● **TEXT PASSAGE**
May 07, 2007

from sm3 to deep reflection in 60 seconds

Today I saw the third Spiderman movie, SM3. Really flashy. Loads of thrills. Instant international blockbuster. They even sell spidey-burgers at the local fast-food establishment, these days. You can understand if I went in with the highest of expectations.

I’m not sure if I have a take, yet, but here are my preliminary thoughts. As my fellow spider-watcher observed, the movie made a big shift from the smart action of the first two movies to heavy drama. I wasn’t ready for that, but the more I think about it, this kind of tele-novella-esque intensity seems normal in all the comic books, maybe even requisite. Main character has just evaded certain death... major conflict has been only temporarily postponed... hero spends time being emotionally dysfunctional with others or self-destructive when alone...

I mean, it always seemed to work for Wolverine.

While all the drama with MJ and best-friend-worst-enemy Harry was unfolding onscreen, I found myself covering the movie-makers’ collective tails by citing this kind of comic-book excuse. (“Of course they’re not behaving like normal people would; we’re in an illustrated world.”) As a cinematic endeavor, then, I’m not sure what to think of SM3. Motivation, character development, plot, and photography all left something to be desired. But as a comic book, I’d buy it. It’s got that certain air of we-know-life-isn’t-this-way-but-we-want-to-tell-it-like-this-because-it’s-more-fun.

● **INFORMATION SHOWN**
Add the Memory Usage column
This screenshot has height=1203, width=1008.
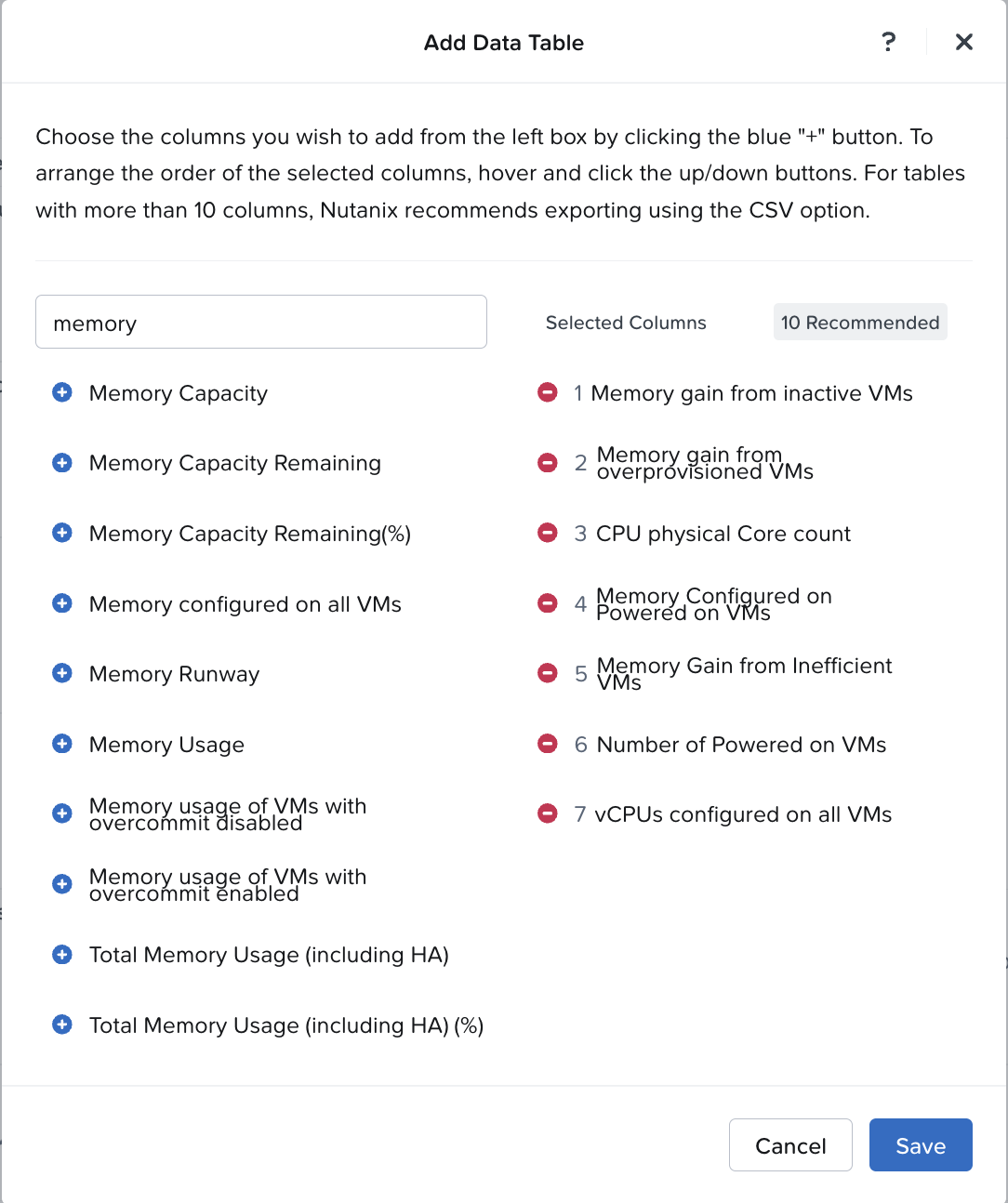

● **GOALS**
- 1) List every item the review says "left something to be desired."
- 2) Rewrite the review from "from sm3 to" to "work for Wolverine.", swapping "Wolverine" for "the Hulk".
The material is separate from the review.

● **RESPONSES TO THE TASKS**
- 1) Motivation, character development, plot, and photography.

- 2)
from sm3 to deep reflection in 60 seconds

Today I saw the third Spiderman movie, SM3. Really flashy. Loads of thrills. Instant international blockbuster. They even sell spidey-burgers at the local fast-food establishment, these days. You can understand if I went in with the highest of expectations.

I’m not sure if I have a take, yet, but here are my preliminary thoughts. As my fellow spider-watcher observed, the movie made a big shift from the smart action of the first two movies to heavy drama. I wasn’t ready for that, but the more I think about it, this kind of tele-novella-esque intensity seems normal in all the comic books, maybe even requisite. Main character has just evaded certain death... major conflict has been only temporarily postponed... hero spends time being emotionally dysfunctional with others or self-destructive when alone...

I mean, it always seemed to work for the Hulk.